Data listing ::
┌────────
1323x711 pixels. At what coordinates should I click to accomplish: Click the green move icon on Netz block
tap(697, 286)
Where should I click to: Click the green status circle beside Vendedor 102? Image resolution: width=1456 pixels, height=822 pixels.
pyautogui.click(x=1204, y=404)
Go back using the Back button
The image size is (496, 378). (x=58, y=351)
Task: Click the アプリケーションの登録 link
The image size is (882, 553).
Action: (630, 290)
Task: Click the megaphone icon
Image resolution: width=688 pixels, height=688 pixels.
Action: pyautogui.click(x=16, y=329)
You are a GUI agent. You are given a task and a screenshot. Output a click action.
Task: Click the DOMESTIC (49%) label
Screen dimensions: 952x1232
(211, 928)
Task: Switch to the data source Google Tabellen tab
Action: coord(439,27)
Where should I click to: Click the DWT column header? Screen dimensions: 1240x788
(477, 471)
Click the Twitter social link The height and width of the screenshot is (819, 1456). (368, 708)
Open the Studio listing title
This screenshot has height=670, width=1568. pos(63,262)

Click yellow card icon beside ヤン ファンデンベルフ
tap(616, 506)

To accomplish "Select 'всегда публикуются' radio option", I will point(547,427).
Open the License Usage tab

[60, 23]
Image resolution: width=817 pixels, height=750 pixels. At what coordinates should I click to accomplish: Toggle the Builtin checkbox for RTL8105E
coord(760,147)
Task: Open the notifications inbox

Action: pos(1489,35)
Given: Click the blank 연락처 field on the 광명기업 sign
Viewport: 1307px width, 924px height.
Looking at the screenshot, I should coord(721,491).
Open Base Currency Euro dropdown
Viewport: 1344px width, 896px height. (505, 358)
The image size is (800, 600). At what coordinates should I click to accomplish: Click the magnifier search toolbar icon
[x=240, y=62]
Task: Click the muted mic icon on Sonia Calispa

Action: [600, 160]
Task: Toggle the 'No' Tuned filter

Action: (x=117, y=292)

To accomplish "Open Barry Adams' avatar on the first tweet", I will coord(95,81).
└────────
Problem details ::
Gather every line in the items above that contains the word "will".

Exercise answer ::
To accomplish "Select 'всегда публикуются' radio option", I will point(547,427).
To accomplish "Open Barry Adams' avatar on the first tweet", I will coord(95,81).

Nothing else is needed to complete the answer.